• **Directions**:
Each line must appear in the answer exactly as it does in the data.

• **Material supplied**:
^^^^^^^^

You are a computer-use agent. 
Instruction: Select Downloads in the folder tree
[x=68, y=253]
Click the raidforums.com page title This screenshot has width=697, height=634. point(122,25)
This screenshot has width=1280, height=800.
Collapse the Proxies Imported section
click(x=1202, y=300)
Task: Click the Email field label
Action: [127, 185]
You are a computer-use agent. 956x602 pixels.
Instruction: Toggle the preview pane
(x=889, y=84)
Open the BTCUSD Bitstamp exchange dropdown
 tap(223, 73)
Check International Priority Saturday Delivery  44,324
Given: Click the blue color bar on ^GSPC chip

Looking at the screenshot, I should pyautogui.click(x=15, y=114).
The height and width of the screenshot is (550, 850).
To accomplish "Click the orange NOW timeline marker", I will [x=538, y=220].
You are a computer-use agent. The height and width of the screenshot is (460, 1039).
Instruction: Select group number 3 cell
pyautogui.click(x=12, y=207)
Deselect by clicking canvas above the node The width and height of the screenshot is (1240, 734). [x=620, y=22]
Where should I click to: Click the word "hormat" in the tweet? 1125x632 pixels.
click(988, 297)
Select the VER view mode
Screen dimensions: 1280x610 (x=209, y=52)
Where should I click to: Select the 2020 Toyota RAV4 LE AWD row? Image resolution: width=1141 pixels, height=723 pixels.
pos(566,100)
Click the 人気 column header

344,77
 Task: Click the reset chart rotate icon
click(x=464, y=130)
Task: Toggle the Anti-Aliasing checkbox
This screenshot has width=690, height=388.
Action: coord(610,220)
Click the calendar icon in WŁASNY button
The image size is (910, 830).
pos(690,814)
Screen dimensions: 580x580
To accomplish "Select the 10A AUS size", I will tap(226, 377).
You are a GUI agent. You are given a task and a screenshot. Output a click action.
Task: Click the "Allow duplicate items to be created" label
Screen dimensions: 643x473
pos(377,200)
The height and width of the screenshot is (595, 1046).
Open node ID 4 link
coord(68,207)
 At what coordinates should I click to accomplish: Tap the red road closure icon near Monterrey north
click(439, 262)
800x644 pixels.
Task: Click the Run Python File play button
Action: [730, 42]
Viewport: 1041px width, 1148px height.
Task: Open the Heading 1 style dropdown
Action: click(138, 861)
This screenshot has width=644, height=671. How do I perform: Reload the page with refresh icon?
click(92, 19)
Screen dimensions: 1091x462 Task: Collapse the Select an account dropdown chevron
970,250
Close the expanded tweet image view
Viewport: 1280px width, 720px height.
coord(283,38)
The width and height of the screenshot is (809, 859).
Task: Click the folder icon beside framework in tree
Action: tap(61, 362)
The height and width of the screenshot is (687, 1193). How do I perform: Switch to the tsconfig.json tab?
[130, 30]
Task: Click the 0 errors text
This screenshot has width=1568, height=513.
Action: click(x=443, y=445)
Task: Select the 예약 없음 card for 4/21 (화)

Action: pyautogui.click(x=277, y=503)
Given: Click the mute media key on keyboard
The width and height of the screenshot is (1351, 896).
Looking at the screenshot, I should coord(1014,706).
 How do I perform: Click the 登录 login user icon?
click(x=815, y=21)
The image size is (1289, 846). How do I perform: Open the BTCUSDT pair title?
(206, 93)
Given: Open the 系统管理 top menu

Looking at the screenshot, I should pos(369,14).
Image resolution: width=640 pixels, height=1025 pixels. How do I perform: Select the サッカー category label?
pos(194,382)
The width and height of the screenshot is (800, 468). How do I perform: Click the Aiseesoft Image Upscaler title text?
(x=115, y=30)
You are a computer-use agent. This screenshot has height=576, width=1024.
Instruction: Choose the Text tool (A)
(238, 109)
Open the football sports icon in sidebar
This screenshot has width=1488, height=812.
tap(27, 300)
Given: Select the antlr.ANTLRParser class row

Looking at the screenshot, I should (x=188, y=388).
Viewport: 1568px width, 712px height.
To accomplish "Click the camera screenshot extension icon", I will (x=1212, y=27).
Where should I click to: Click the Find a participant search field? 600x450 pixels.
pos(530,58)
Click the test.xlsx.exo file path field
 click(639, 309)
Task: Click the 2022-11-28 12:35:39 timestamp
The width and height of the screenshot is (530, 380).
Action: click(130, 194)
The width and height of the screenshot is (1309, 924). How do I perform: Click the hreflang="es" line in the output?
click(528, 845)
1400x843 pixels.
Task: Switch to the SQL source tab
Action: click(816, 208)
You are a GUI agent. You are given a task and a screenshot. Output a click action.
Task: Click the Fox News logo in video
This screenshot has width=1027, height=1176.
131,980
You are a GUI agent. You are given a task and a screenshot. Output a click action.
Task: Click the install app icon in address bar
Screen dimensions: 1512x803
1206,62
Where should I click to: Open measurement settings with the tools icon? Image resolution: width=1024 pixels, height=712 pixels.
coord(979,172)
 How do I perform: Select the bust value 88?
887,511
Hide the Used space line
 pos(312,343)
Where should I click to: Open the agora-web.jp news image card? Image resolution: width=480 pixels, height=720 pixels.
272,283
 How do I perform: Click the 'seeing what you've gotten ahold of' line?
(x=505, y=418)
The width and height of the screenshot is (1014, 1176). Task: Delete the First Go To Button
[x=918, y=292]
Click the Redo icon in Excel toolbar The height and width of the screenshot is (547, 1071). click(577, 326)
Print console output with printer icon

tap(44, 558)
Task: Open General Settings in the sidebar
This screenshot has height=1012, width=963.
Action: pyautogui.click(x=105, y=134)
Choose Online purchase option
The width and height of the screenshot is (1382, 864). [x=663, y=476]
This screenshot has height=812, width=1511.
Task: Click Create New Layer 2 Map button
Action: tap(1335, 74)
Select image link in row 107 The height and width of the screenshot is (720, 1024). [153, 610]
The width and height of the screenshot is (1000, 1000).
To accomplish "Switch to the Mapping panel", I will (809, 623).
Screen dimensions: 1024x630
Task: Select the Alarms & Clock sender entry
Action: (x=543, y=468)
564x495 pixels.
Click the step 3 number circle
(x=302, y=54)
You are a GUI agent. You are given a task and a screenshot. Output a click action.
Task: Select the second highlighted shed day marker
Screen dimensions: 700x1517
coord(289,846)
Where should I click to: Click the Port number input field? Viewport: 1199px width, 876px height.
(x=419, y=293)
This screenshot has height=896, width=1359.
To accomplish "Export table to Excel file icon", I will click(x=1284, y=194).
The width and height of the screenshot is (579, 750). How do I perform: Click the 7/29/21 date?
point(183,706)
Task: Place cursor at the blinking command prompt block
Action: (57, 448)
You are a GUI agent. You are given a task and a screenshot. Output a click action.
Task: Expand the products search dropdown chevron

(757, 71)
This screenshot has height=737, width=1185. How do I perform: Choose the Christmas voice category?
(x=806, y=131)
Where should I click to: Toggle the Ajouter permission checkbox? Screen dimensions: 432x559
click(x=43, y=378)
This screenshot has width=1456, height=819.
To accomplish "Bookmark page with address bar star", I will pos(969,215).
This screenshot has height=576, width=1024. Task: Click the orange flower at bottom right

^^^^^^^^

• **Written solution**:
You are a computer-use agent. 
Instruction: Select Downloads in the folder tree
[x=68, y=253]
Click the raidforums.com page title This screenshot has width=697, height=634. point(122,25)
This screenshot has width=1280, height=800.
Collapse the Proxies Imported section
click(x=1202, y=300)
Task: Click the Email field label
Action: [127, 185]
You are a computer-use agent. 956x602 pixels.
Instruction: Toggle the preview pane
(x=889, y=84)
Open the BTCUSD Bitstamp exchange dropdown
 tap(223, 73)
Check International Priority Saturday Delivery  44,324
Given: Click the blue color bar on ^GSPC chip

Looking at the screenshot, I should pyautogui.click(x=15, y=114).
The height and width of the screenshot is (550, 850).
To accomplish "Click the orange NOW timeline marker", I will [x=538, y=220].
You are a computer-use agent. The height and width of the screenshot is (460, 1039).
Instruction: Select group number 3 cell
pyautogui.click(x=12, y=207)
Deselect by clicking canvas above the node The width and height of the screenshot is (1240, 734). [x=620, y=22]
Where should I click to: Click the word "hormat" in the tweet? 1125x632 pixels.
click(988, 297)
Select the VER view mode
Screen dimensions: 1280x610 (x=209, y=52)
Where should I click to: Select the 2020 Toyota RAV4 LE AWD row? Image resolution: width=1141 pixels, height=723 pixels.
pos(566,100)
Click the 人気 column header

344,77
 Task: Click the reset chart rotate icon
click(x=464, y=130)
Task: Toggle the Anti-Aliasing checkbox
This screenshot has width=690, height=388.
Action: coord(610,220)
Click the calendar icon in WŁASNY button
The image size is (910, 830).
pos(690,814)
Screen dimensions: 580x580
To accomplish "Select the 10A AUS size", I will tap(226, 377).
You are a GUI agent. You are given a task and a screenshot. Output a click action.
Task: Click the "Allow duplicate items to be created" label
Screen dimensions: 643x473
pos(377,200)
The height and width of the screenshot is (595, 1046).
Open node ID 4 link
coord(68,207)
 At what coordinates should I click to accomplish: Tap the red road closure icon near Monterrey north
click(439, 262)
800x644 pixels.
Task: Click the Run Python File play button
Action: [730, 42]
Viewport: 1041px width, 1148px height.
Task: Open the Heading 1 style dropdown
Action: click(138, 861)
This screenshot has width=644, height=671. How do I perform: Reload the page with refresh icon?
click(92, 19)
Screen dimensions: 1091x462 Task: Collapse the Select an account dropdown chevron
970,250
Close the expanded tweet image view
Viewport: 1280px width, 720px height.
coord(283,38)
The width and height of the screenshot is (809, 859).
Task: Click the folder icon beside framework in tree
Action: tap(61, 362)
The height and width of the screenshot is (687, 1193). How do I perform: Switch to the tsconfig.json tab?
[130, 30]
Task: Click the 0 errors text
This screenshot has width=1568, height=513.
Action: click(x=443, y=445)
Task: Select the 예약 없음 card for 4/21 (화)

Action: pyautogui.click(x=277, y=503)
Given: Click the mute media key on keyboard
The width and height of the screenshot is (1351, 896).
Looking at the screenshot, I should coord(1014,706).
 How do I perform: Click the 登录 login user icon?
click(x=815, y=21)
The image size is (1289, 846). How do I perform: Open the BTCUSDT pair title?
(206, 93)
Given: Open the 系统管理 top menu

Looking at the screenshot, I should pos(369,14).
Image resolution: width=640 pixels, height=1025 pixels. How do I perform: Select the サッカー category label?
pos(194,382)
The width and height of the screenshot is (800, 468). How do I perform: Click the Aiseesoft Image Upscaler title text?
(x=115, y=30)
You are a computer-use agent. This screenshot has height=576, width=1024.
Instruction: Choose the Text tool (A)
(238, 109)
Open the football sports icon in sidebar
This screenshot has width=1488, height=812.
tap(27, 300)
Given: Select the antlr.ANTLRParser class row

Looking at the screenshot, I should (x=188, y=388).
Viewport: 1568px width, 712px height.
To accomplish "Click the camera screenshot extension icon", I will (x=1212, y=27).
Where should I click to: Click the Find a participant search field? 600x450 pixels.
pos(530,58)
Click the test.xlsx.exo file path field
 click(639, 309)
Task: Click the 2022-11-28 12:35:39 timestamp
The width and height of the screenshot is (530, 380).
Action: click(130, 194)
The width and height of the screenshot is (1309, 924). How do I perform: Click the hreflang="es" line in the output?
click(528, 845)
1400x843 pixels.
Task: Switch to the SQL source tab
Action: click(816, 208)
You are a GUI agent. You are given a task and a screenshot. Output a click action.
Task: Click the Fox News logo in video
This screenshot has width=1027, height=1176.
131,980
You are a GUI agent. You are given a task and a screenshot. Output a click action.
Task: Click the install app icon in address bar
Screen dimensions: 1512x803
1206,62
Where should I click to: Open measurement settings with the tools icon? Image resolution: width=1024 pixels, height=712 pixels.
coord(979,172)
 How do I perform: Select the bust value 88?
887,511
Hide the Used space line
 pos(312,343)
Where should I click to: Open the agora-web.jp news image card? Image resolution: width=480 pixels, height=720 pixels.
272,283
 How do I perform: Click the 'seeing what you've gotten ahold of' line?
(x=505, y=418)
The width and height of the screenshot is (1014, 1176). Task: Delete the First Go To Button
[x=918, y=292]
Click the Redo icon in Excel toolbar The height and width of the screenshot is (547, 1071). click(577, 326)
Print console output with printer icon

tap(44, 558)
Task: Open General Settings in the sidebar
This screenshot has height=1012, width=963.
Action: pyautogui.click(x=105, y=134)
Choose Online purchase option
The width and height of the screenshot is (1382, 864). [x=663, y=476]
This screenshot has height=812, width=1511.
Task: Click Create New Layer 2 Map button
Action: tap(1335, 74)
Select image link in row 107 The height and width of the screenshot is (720, 1024). [153, 610]
The width and height of the screenshot is (1000, 1000).
To accomplish "Switch to the Mapping panel", I will (809, 623).
Screen dimensions: 1024x630
Task: Select the Alarms & Clock sender entry
Action: (x=543, y=468)
564x495 pixels.
Click the step 3 number circle
(x=302, y=54)
You are a GUI agent. You are given a task and a screenshot. Output a click action.
Task: Select the second highlighted shed day marker
Screen dimensions: 700x1517
coord(289,846)
Where should I click to: Click the Port number input field? Viewport: 1199px width, 876px height.
(x=419, y=293)
This screenshot has height=896, width=1359.
To accomplish "Export table to Excel file icon", I will click(x=1284, y=194).
The width and height of the screenshot is (579, 750). How do I perform: Click the 7/29/21 date?
point(183,706)
Task: Place cursor at the blinking command prompt block
Action: (57, 448)
You are a GUI agent. You are given a task and a screenshot. Output a click action.
Task: Expand the products search dropdown chevron

(757, 71)
This screenshot has height=737, width=1185. How do I perform: Choose the Christmas voice category?
(x=806, y=131)
Where should I click to: Toggle the Ajouter permission checkbox? Screen dimensions: 432x559
click(x=43, y=378)
This screenshot has width=1456, height=819.
To accomplish "Bookmark page with address bar star", I will pos(969,215).
This screenshot has height=576, width=1024. Task: Click the orange flower at bottom right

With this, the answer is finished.